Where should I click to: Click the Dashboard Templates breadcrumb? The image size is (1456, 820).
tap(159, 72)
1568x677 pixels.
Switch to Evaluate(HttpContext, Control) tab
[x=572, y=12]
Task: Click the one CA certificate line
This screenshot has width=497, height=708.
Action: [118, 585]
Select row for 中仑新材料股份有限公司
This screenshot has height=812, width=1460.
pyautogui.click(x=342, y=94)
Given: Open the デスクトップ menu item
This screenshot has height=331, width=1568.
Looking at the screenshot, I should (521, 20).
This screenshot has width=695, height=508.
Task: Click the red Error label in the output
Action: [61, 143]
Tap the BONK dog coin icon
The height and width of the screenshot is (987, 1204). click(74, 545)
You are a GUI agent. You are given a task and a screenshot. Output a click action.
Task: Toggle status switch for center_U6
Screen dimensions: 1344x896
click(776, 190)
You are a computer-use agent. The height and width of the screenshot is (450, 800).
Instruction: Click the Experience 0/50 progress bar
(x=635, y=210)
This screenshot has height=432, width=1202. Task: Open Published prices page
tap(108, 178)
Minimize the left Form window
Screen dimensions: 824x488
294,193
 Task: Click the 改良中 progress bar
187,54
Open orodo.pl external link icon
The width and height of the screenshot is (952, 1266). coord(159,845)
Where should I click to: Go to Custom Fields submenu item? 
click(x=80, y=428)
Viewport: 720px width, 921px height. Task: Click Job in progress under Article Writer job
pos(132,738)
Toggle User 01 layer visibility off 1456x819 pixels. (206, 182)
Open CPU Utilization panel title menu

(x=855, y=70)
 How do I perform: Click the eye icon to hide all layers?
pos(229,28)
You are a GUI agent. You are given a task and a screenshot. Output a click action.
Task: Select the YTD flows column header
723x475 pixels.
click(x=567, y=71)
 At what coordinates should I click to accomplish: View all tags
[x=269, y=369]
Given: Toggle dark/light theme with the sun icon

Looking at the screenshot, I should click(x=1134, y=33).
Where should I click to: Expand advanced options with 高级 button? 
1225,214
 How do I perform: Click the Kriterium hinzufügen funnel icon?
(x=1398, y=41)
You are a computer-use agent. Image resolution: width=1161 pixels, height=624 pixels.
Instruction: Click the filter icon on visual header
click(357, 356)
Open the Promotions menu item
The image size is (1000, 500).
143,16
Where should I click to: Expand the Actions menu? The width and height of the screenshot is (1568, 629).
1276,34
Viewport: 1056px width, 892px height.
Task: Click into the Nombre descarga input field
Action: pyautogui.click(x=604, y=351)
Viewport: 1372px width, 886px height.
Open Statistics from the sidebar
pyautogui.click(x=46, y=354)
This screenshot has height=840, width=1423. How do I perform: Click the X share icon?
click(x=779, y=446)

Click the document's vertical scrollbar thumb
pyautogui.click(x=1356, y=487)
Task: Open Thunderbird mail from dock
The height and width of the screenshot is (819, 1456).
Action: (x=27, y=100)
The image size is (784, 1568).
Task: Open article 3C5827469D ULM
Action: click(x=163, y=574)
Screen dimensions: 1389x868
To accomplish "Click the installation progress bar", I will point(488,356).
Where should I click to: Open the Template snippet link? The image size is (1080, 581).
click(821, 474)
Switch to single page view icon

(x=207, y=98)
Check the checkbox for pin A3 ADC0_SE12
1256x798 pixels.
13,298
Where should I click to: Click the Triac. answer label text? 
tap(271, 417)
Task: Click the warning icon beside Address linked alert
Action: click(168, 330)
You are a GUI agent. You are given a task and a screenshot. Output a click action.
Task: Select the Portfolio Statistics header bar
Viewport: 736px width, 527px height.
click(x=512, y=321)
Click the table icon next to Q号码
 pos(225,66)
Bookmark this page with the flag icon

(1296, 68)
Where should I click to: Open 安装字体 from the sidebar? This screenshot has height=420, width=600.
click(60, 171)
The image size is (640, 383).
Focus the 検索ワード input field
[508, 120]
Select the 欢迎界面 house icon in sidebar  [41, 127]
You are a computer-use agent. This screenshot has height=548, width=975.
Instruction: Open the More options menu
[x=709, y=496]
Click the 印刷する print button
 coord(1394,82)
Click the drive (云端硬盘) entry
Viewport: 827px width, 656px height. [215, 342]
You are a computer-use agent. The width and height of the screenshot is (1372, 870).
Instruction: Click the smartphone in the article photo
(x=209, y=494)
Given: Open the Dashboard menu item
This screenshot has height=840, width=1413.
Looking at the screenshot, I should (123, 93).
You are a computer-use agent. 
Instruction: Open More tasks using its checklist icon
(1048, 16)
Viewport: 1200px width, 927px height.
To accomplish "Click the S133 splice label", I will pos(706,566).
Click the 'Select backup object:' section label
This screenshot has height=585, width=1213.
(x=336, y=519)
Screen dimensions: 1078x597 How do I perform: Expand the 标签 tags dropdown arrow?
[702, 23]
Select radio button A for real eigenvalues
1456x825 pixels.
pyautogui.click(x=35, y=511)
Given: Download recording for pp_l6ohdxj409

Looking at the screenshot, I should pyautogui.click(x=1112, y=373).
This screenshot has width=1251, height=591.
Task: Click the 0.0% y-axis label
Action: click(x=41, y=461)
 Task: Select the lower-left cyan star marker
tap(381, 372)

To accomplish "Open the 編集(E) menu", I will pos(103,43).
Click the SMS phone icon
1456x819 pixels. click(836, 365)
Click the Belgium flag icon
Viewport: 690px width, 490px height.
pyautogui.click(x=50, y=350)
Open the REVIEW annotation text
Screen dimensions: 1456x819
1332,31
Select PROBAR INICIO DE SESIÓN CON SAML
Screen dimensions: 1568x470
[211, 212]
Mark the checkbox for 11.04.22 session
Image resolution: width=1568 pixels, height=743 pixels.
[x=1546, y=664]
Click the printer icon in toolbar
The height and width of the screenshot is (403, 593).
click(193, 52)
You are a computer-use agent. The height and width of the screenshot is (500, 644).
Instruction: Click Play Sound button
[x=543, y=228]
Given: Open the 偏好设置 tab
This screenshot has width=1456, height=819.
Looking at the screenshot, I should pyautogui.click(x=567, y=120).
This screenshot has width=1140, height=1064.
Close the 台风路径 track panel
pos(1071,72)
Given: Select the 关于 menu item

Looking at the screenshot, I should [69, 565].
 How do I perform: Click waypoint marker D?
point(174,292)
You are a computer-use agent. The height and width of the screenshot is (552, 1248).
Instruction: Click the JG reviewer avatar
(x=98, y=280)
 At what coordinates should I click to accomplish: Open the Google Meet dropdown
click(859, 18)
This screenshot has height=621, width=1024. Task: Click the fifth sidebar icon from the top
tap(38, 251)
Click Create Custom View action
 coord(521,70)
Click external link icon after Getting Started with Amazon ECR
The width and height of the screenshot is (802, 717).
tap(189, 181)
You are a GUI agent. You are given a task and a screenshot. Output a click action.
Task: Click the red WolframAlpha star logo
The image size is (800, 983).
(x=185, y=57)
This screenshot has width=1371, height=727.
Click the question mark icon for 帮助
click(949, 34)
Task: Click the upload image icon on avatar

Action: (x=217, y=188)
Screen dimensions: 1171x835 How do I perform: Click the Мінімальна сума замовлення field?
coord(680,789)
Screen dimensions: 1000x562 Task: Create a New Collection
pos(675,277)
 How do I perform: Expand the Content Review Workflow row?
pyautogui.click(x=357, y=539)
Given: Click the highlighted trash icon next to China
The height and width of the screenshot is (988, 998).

****

Please put every line of the records above into a Markdown table with the columns Row and Line, numbering the rows and skipping blank lines.

| Row | Line |
|---|---|
| 1 | Where should I click to: Click the Dashboard Templates breadcrumb? The image size is (1456, 820). |
| 2 | tap(159, 72) |
| 3 | 1568x677 pixels. |
| 4 | Switch to Evaluate(HttpContext, Control) tab |
| 5 | [x=572, y=12] |
| 6 | Task: Click the one CA certificate line |
| 7 | This screenshot has width=497, height=708. |
| 8 | Action: [118, 585] |
| 9 | Select row for 中仑新材料股份有限公司 |
| 10 | This screenshot has height=812, width=1460. |
| 11 | pyautogui.click(x=342, y=94) |
| 12 | Given: Open the デスクトップ menu item |
| 13 | This screenshot has height=331, width=1568. |
| 14 | Looking at the screenshot, I should (521, 20). |
| 15 | This screenshot has width=695, height=508. |
| 16 | Task: Click the red Error label in the output |
| 17 | Action: [61, 143] |
| 18 | Tap the BONK dog coin icon |
| 19 | The height and width of the screenshot is (987, 1204). click(74, 545) |
| 20 | You are a GUI agent. You are given a task and a screenshot. Output a click action. |
| 21 | Task: Toggle status switch for center_U6 |
| 22 | Screen dimensions: 1344x896 |
| 23 | click(776, 190) |
| 24 | You are a computer-use agent. The height and width of the screenshot is (450, 800). |
| 25 | Instruction: Click the Experience 0/50 progress bar |
| 26 | (x=635, y=210) |
| 27 | This screenshot has height=432, width=1202. Task: Open Published prices page |
| 28 | tap(108, 178) |
| 29 | Minimize the left Form window |
| 30 | Screen dimensions: 824x488 |
| 31 | 294,193 |
| 32 |  Task: Click the 改良中 progress bar |
| 33 | 187,54 |
| 34 | Open orodo.pl external link icon |
| 35 | The width and height of the screenshot is (952, 1266). coord(159,845) |
| 36 | Where should I click to: Go to Custom Fields submenu item?  |
| 37 | click(x=80, y=428) |
| 38 | Viewport: 720px width, 921px height. Task: Click Job in progress under Article Writer job |
| 39 | pos(132,738) |
| 40 | Toggle User 01 layer visibility off 1456x819 pixels. (206, 182) |
| 41 | Open CPU Utilization panel title menu |
| 42 | (x=855, y=70) |
| 43 |  How do I perform: Click the eye icon to hide all layers? |
| 44 | pos(229,28) |
| 45 | You are a GUI agent. You are given a task and a screenshot. Output a click action. |
| 46 | Task: Select the YTD flows column header |
| 47 | 723x475 pixels. |
| 48 | click(x=567, y=71) |
| 49 |  At what coordinates should I click to accomplish: View all tags |
| 50 | [x=269, y=369] |
| 51 | Given: Toggle dark/light theme with the sun icon |
| 52 | Looking at the screenshot, I should click(x=1134, y=33). |
| 53 | Where should I click to: Expand advanced options with 高级 button?  |
| 54 | 1225,214 |
| 55 |  How do I perform: Click the Kriterium hinzufügen funnel icon? |
| 56 | (x=1398, y=41) |
| 57 | You are a computer-use agent. Image resolution: width=1161 pixels, height=624 pixels. |
| 58 | Instruction: Click the filter icon on visual header |
| 59 | click(357, 356) |
| 60 | Open the Promotions menu item |
| 61 | The image size is (1000, 500). |
| 62 | 143,16 |
| 63 | Where should I click to: Expand the Actions menu? The width and height of the screenshot is (1568, 629). |
| 64 | 1276,34 |
| 65 | Viewport: 1056px width, 892px height. |
| 66 | Task: Click into the Nombre descarga input field |
| 67 | Action: pyautogui.click(x=604, y=351) |
| 68 | Viewport: 1372px width, 886px height. |
| 69 | Open Statistics from the sidebar |
| 70 | pyautogui.click(x=46, y=354) |
| 71 | This screenshot has height=840, width=1423. How do I perform: Click the X share icon? |
| 72 | click(x=779, y=446) |
| 73 | Click the document's vertical scrollbar thumb |
| 74 | pyautogui.click(x=1356, y=487) |
| 75 | Task: Open Thunderbird mail from dock |
| 76 | The height and width of the screenshot is (819, 1456). |
| 77 | Action: (x=27, y=100) |
| 78 | The image size is (784, 1568). |
| 79 | Task: Open article 3C5827469D ULM |
| 80 | Action: click(x=163, y=574) |
| 81 | Screen dimensions: 1389x868 |
| 82 | To accomplish "Click the installation progress bar", I will point(488,356). |
| 83 | Where should I click to: Open the Template snippet link? The image size is (1080, 581). |
| 84 | click(821, 474) |
| 85 | Switch to single page view icon |
| 86 | (x=207, y=98) |
| 87 | Check the checkbox for pin A3 ADC0_SE12 |
| 88 | 1256x798 pixels. |
| 89 | 13,298 |
| 90 | Where should I click to: Click the Triac. answer label text?  |
| 91 | tap(271, 417) |
| 92 | Task: Click the warning icon beside Address linked alert |
| 93 | Action: click(168, 330) |
| 94 | You are a GUI agent. You are given a task and a screenshot. Output a click action. |
| 95 | Task: Select the Portfolio Statistics header bar |
| 96 | Viewport: 736px width, 527px height. |
| 97 | click(x=512, y=321) |
| 98 | Click the table icon next to Q号码 |
| 99 |  pos(225,66) |
| 100 | Bookmark this page with the flag icon |
| 101 | (1296, 68) |
| 102 | Where should I click to: Open 安装字体 from the sidebar? This screenshot has height=420, width=600. |
| 103 | click(60, 171) |
| 104 | The image size is (640, 383). |
| 105 | Focus the 検索ワード input field |
| 106 | [508, 120] |
| 107 | Select the 欢迎界面 house icon in sidebar  [41, 127] |
| 108 | You are a computer-use agent. This screenshot has height=548, width=975. |
| 109 | Instruction: Open the More options menu |
| 110 | [x=709, y=496] |
| 111 | Click the 印刷する print button |
| 112 |  coord(1394,82) |
| 113 | Click the drive (云端硬盘) entry |
| 114 | Viewport: 827px width, 656px height. [215, 342] |
| 115 | You are a computer-use agent. The width and height of the screenshot is (1372, 870). |
| 116 | Instruction: Click the smartphone in the article photo |
| 117 | (x=209, y=494) |
| 118 | Given: Open the Dashboard menu item |
| 119 | This screenshot has height=840, width=1413. |
| 120 | Looking at the screenshot, I should (123, 93). |
| 121 | You are a computer-use agent.  |
| 122 | Instruction: Open More tasks using its checklist icon |
| 123 | (1048, 16) |
| 124 | Viewport: 1200px width, 927px height. |
| 125 | To accomplish "Click the S133 splice label", I will pos(706,566). |
| 126 | Click the 'Select backup object:' section label |
| 127 | This screenshot has height=585, width=1213. |
| 128 | (x=336, y=519) |
| 129 | Screen dimensions: 1078x597 How do I perform: Expand the 标签 tags dropdown arrow? |
| 130 | [702, 23] |
| 131 | Select radio button A for real eigenvalues |
| 132 | 1456x825 pixels. |
| 133 | pyautogui.click(x=35, y=511) |
| 134 | Given: Download recording for pp_l6ohdxj409 |
| 135 | Looking at the screenshot, I should pyautogui.click(x=1112, y=373). |
| 136 | This screenshot has width=1251, height=591. |
| 137 | Task: Click the 0.0% y-axis label |
| 138 | Action: click(x=41, y=461) |
| 139 |  Task: Select the lower-left cyan star marker |
| 140 | tap(381, 372) |
| 141 | To accomplish "Open the 編集(E) menu", I will pos(103,43). |
| 142 | Click the SMS phone icon |
| 143 | 1456x819 pixels. click(836, 365) |
| 144 | Click the Belgium flag icon |
| 145 | Viewport: 690px width, 490px height. |
| 146 | pyautogui.click(x=50, y=350) |
| 147 | Open the REVIEW annotation text |
| 148 | Screen dimensions: 1456x819 |
| 149 | 1332,31 |
| 150 | Select PROBAR INICIO DE SESIÓN CON SAML |
| 151 | Screen dimensions: 1568x470 |
| 152 | [211, 212] |
| 153 | Mark the checkbox for 11.04.22 session |
| 154 | Image resolution: width=1568 pixels, height=743 pixels. |
| 155 | [x=1546, y=664] |
| 156 | Click the printer icon in toolbar |
| 157 | The height and width of the screenshot is (403, 593). |
| 158 | click(193, 52) |
| 159 | You are a computer-use agent. The height and width of the screenshot is (500, 644). |
| 160 | Instruction: Click Play Sound button |
| 161 | [x=543, y=228] |
| 162 | Given: Open the 偏好设置 tab |
| 163 | This screenshot has width=1456, height=819. |
| 164 | Looking at the screenshot, I should pyautogui.click(x=567, y=120). |
| 165 | This screenshot has width=1140, height=1064. |
| 166 | Close the 台风路径 track panel |
| 167 | pos(1071,72) |
| 168 | Given: Select the 关于 menu item |
| 169 | Looking at the screenshot, I should [69, 565]. |
| 170 |  How do I perform: Click waypoint marker D? |
| 171 | point(174,292) |
| 172 | You are a computer-use agent. The height and width of the screenshot is (552, 1248). |
| 173 | Instruction: Click the JG reviewer avatar |
| 174 | (x=98, y=280) |
| 175 |  At what coordinates should I click to accomplish: Open the Google Meet dropdown |
| 176 | click(859, 18) |
| 177 | This screenshot has height=621, width=1024. Task: Click the fifth sidebar icon from the top |
| 178 | tap(38, 251) |
| 179 | Click Create Custom View action |
| 180 |  coord(521,70) |
| 181 | Click external link icon after Getting Started with Amazon ECR |
| 182 | The width and height of the screenshot is (802, 717). |
| 183 | tap(189, 181) |
| 184 | You are a GUI agent. You are given a task and a screenshot. Output a click action. |
| 185 | Task: Click the red WolframAlpha star logo |
| 186 | The image size is (800, 983). |
| 187 | (x=185, y=57) |
| 188 | This screenshot has width=1371, height=727. |
| 189 | Click the question mark icon for 帮助 |
| 190 | click(949, 34) |
| 191 | Task: Click the upload image icon on avatar |
| 192 | Action: (x=217, y=188) |
| 193 | Screen dimensions: 1171x835 How do I perform: Click the Мінімальна сума замовлення field? |
| 194 | coord(680,789) |
| 195 | Screen dimensions: 1000x562 Task: Create a New Collection |
| 196 | pos(675,277) |
| 197 |  How do I perform: Expand the Content Review Workflow row? |
| 198 | pyautogui.click(x=357, y=539) |
| 199 | Given: Click the highlighted trash icon next to China |
| 200 | The height and width of the screenshot is (988, 998). |